* _Data items_:

_ _ _ _ _

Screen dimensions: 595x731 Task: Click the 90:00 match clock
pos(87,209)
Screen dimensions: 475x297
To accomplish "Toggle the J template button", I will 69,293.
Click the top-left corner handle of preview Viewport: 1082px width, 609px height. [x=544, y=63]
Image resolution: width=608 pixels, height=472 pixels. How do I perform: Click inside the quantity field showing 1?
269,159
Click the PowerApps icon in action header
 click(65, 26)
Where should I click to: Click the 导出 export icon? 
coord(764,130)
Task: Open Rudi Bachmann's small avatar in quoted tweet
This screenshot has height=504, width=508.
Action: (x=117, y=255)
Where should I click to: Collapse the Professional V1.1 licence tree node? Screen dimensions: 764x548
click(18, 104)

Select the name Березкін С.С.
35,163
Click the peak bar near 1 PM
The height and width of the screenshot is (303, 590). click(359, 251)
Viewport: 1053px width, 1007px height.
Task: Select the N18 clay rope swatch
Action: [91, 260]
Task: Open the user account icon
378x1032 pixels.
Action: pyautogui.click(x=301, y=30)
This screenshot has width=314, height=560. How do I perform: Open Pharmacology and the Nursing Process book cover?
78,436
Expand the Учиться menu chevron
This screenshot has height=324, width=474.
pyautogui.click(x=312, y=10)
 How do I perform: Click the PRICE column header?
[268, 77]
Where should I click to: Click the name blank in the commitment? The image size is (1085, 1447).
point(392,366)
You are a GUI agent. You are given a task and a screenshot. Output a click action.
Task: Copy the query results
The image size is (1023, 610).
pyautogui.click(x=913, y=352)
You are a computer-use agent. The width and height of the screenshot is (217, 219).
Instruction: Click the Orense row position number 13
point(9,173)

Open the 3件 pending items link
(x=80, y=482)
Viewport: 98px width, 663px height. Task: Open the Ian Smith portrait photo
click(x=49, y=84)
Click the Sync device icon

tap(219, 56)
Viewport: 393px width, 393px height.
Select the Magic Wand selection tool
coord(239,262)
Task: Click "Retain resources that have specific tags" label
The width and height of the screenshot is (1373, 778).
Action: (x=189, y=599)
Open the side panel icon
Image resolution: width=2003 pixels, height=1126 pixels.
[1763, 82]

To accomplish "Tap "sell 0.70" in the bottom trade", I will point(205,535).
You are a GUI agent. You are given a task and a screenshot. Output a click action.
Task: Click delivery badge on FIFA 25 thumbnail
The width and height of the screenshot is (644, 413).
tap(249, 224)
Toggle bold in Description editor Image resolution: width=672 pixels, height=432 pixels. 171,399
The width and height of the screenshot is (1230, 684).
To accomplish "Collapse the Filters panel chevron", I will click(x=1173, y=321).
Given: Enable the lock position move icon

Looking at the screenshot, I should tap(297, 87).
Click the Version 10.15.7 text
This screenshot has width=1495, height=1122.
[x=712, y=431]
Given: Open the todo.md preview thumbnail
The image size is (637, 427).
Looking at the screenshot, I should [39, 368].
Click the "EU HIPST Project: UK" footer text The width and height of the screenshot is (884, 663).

_ _ _ _ _

* _Description of the task_: Please report every line of the items above that contains the word "icon", copying each line in full. Treat the match as case-sensitive.

* _Exercise solution_:
Click the PowerApps icon in action header
Where should I click to: Click the 导出 export icon? 
Task: Open the user account icon
Click the Sync device icon
Open the side panel icon
Given: Enable the lock position move icon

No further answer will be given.